Reprinted from yesterday's late editions.
That American Ballet Theatre began its three-week engagement at the Kennedy Center Tuesday night with "Swan Lake" is not exactly the news break of the decade, even with the return of ballerina Cynthia Gregory to the fold (this was her first Washington appearance since her abrupt leave-taking last November).
Not that "Swan Lake" is ever out of season; like "Hamlet," of which it is in some ways a ballet counterpart, it has virtues which are permanent, and which are largely impervious even to maltreatment or indifference. But ABT's 11-year-old production is showing its age, both in the company's routine attitude towards its execution, and in a stylistic deterioration that has set in over the years.
Just the same, the evening turned out to be memorable after all, and mostly because of Gregory. It was not the fact of her reappearance as Odette-Odile that made the difference, but the manner of it. Looking slimmer than one last remembers her, suddenly she also appeared older, more womanly. Suddenly, too, her dancing has acquired a new, unself-conscious depth of utterance in this dual role that puts her performance on another plane althogether. For the first time, she was able to bring to her dancing the kind of tragic resonance she had striven for earlier but that somehow eluded her grasp.
She had always been, by natural proclivity, a superb Odile, brilliant, glacial and technically stunning in the Black Swan half of the heroine. Tuesday night, she achieved an Odette to match this. All the pathos she had formerly tried to cram into the portrayal by mere "emoting" has finally found expression in her movement and phrasing.

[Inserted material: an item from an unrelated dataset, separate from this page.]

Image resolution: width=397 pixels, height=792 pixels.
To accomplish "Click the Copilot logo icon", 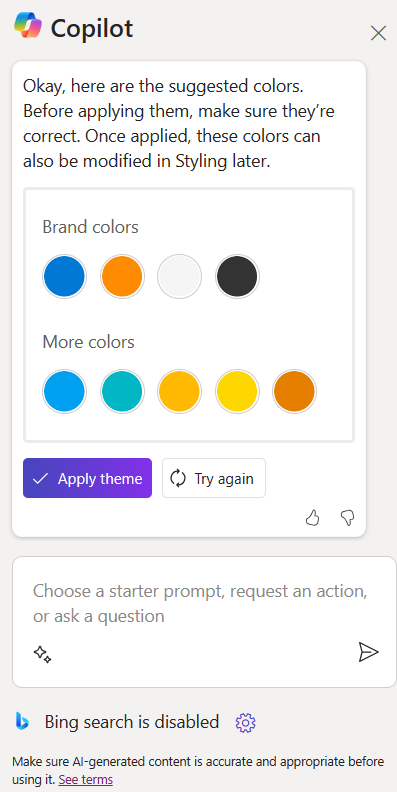I will 28,25.
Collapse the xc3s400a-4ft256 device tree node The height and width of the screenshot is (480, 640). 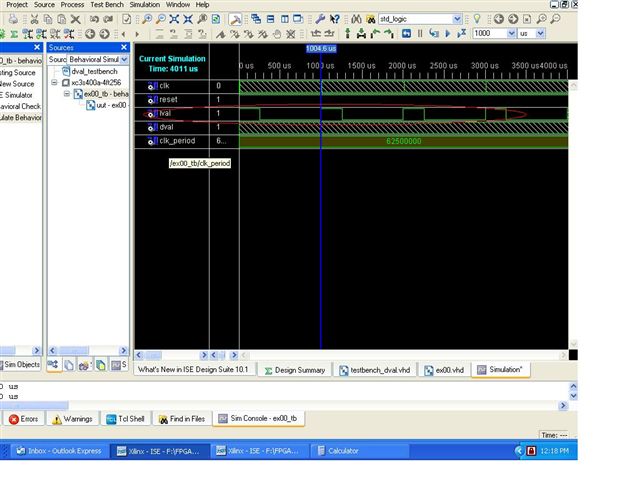click(x=55, y=82)
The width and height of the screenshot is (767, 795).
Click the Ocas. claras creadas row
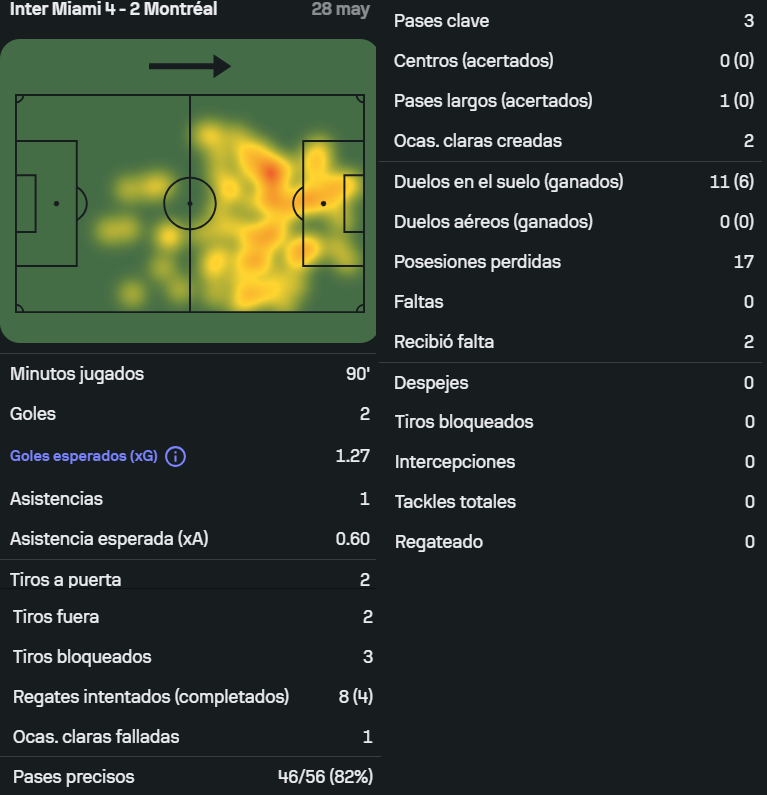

The model for her interpretation would seem to be Alicia Alonso, in the way, for instance, her articulation in the White Swan pas de deux lags a tiny fraction behind the musical beat, giving a sense of melancholic heaviness to the movement. Also in the way Gregory now projects a sustained feeling of doom from the moment of her entrance.
Even her preparations and linking steps have a new, soft expansiveness. And when, in Odette's solo, the tempo accelerates, the dancing no longer bounds incongruously into pyrotechnical show, but keeps faith with Odette's character. In sum, this was a genuinely mature and artistically complete performance.
Among the things on the minus side were the ragged Act III divertissements, the rushed tempos and flaccid rhythms of conductor Akira Endo, and stage deportment in the tableaux scenes that was simply amateurish. On the other hand, the Cygnets were excellent; the Pas de Trois, sparked by Kirk Peterson's bravura, was exceptionally well danced; and Ivan Nagy, though his dancing looked fatigued, cut his usual patrician figure as Prince Siegfried.